Each node in a task graph can be defined with: - Model name (e.g., gpt-4o, llama3-8b) - Parameters (e.g., temperature) - Structured output config: - Class-based (type: class) - Schema-based (type: schema)

nodes:
  node1:
    node_type: llm
    model:
      name: gpt-4o
      parameters:
        temperature: 0.1
    structured_output:
      enabled: true
      schema: "grasp.core.models.structured_output.schemas_factory.CustomUserSchema"

  node2:
    node_type: llm
    model:
      name: llama3-8b
      parameters:
        temperature: 0.2
    structured_output:
      enabled: true
      schema:
        fields:
          answer:
            type: str
            description: "The main answer"
          confidence:
            type: float
            description: "Confidence score"

✍️ How to Define a Schema¶

Structured output schema can be defined in two ways depending on your use case:

✅ Option 1: Using Python Class (Pydantic)¶

This is the preferred approach if you want to write custom validation logic or reuse complex types.

Define your schema class in <your_local_path>:

from pydantic import BaseModel, root_validator, model_validator, Field
from typing import Any


class SimpleResponse(BaseModel):
    """Simple response with just text and status"""
    message: str = Field(description="Response message")
    success: bool = Field(default=True, description="Operation success status")

   @model_validator(pre=True)
   def check_non_empty_messages(cls, values):
      if not values.get('message'):
         raise ValueError('message cannot be empty')
      return values

Then point to it in your YAML config:

structured_output:
    enabled: true
    schema: "<your_local_path>.SimpleResponse"

✅ Option 2: Using YAML (No Code Schema Definition)¶

This is ideal for quick prototyping or use cases where no custom Python logic is needed.

 structured_output:
   enabled: true
   schema:
     fields:
       answer:
         type: str
         description: "The main answer"
       confidence:
         type: float
         description: "Confidence score"

📏 Rules for Using Schema Validation¶

To ensure the structured output validation runs smoothly, follow these rules:

🔹 General Rules¶

1. Structured Output Generation is triggered only when structured_output is defined: - schema key must be present and must point to a valid pydantic class path or contain a dict defining desired output schema. Additional rules for class based schema definition or YAML based schema definition are described below.

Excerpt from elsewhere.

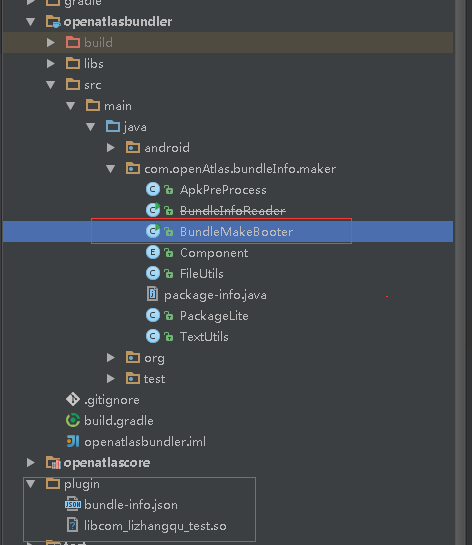The height and width of the screenshot is (545, 472).
Task: Click the Component enum icon
Action: pyautogui.click(x=153, y=252)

2. enabled is optional: - If the structured_output key is present in the node’s YAML config, enabled is set to true by default. - Use this when you want to turn off structured_output_generation but want to preserve schema config make in YAML.

🔹 For Class-Based Schemas¶

Must inherit from pydantic.BaseModel.
Can use @model_validator or @validator for custom rules.
The class path provided must be fully qualified, e.g. <your_local_path>>.CustomUserSchema.

🔹 For YAML-Based Schemas¶

Must be defined inside fields key inside schema key.
Type for each field must be valid Python type.

📝 Limitations¶

Native structured output generation is currently supported exclusively for vllm, azure_openai, tgi and ollama ModelTypes.
For OpenAI ModelType, structured output functionality requires API versions 2024-08-01-preview or later.
For VLLM ModelType, structured output functionality requires version 0.8.4 or later.
For all other ModelTypes, structured output generation is supported through fallback JSON schema validation.